A fungus in which the spore-producing layer forms the lining of a shallow cup.
Several families in the orders Helotiales and Pezizales, subdivision Ascomycotina
- ‘From the structure of a cup fungus, you will realise that many asci can simultaneously shoot their spores.’
- ‘This tiny cup fungus was on a dead willow twig on the ground covered by fallen leaves to provide a moist microclimate.’
- ‘You have all probably seen the frog in the cup fungus, but don't be fooled, that doesn't happen in nature.’
- ‘The crimson cup fungus is usually found on partially buried branches in the woods.’
- ‘This fecund cup fungus was grooving along under some aspen trees in a burned area in Alaska.’
- ‘Once everything started to grow, there was no growth in any of the rosemary pots and then a strange cup fungus began to grow.’
- ‘The righteous red waxy cap competes for brightest mushroom with the scarlet cup fungus - and loses.’
- ‘It is a cup fungus in the family Sarcosomataceae in the order Pezizales.’

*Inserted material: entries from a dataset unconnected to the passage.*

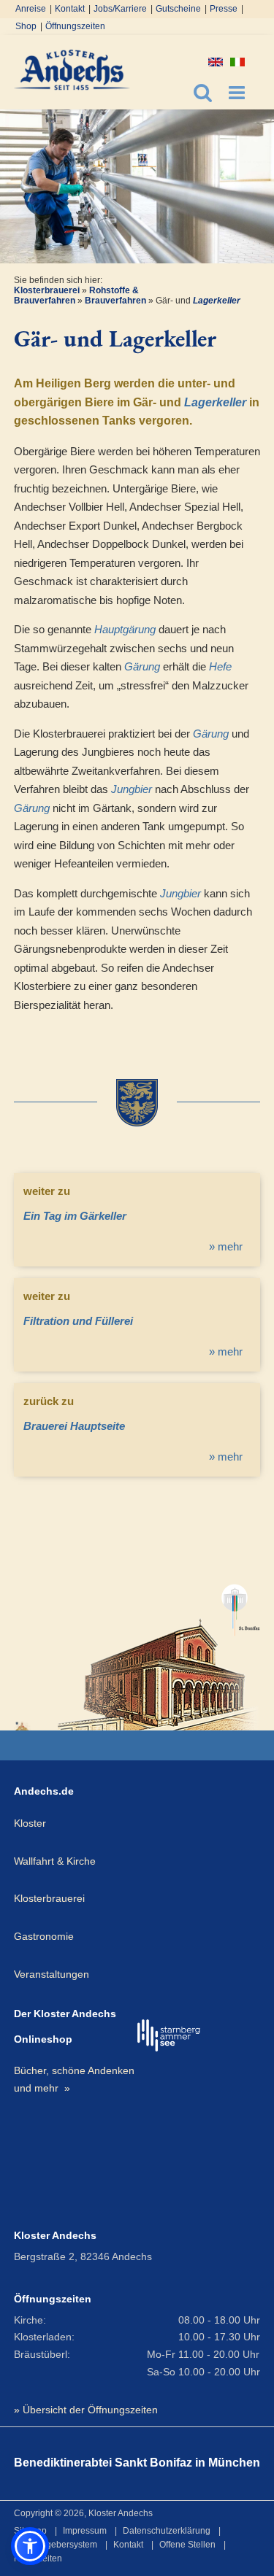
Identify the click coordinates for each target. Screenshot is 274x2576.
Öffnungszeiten (75, 26)
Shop (26, 26)
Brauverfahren (115, 300)
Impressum (85, 2531)
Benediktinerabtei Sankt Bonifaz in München (137, 2462)
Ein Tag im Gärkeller (74, 1216)
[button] (30, 2546)
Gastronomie (44, 1936)
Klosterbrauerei (47, 290)
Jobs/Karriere (120, 9)
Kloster (30, 1823)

- ‘This is a very characteristic spring ascomycete, a cup fungus with strong veining on the upper surface that smells very strongly of chlorine.’
- ‘An interesting fungus in the class Ascomycetes that looks like a cross between a cup fungus and an elfin saddle.’
- ‘This brightly colored cup fungus is a harbinger of spring, often fruiting after the majority of mushrooms have disappeared.’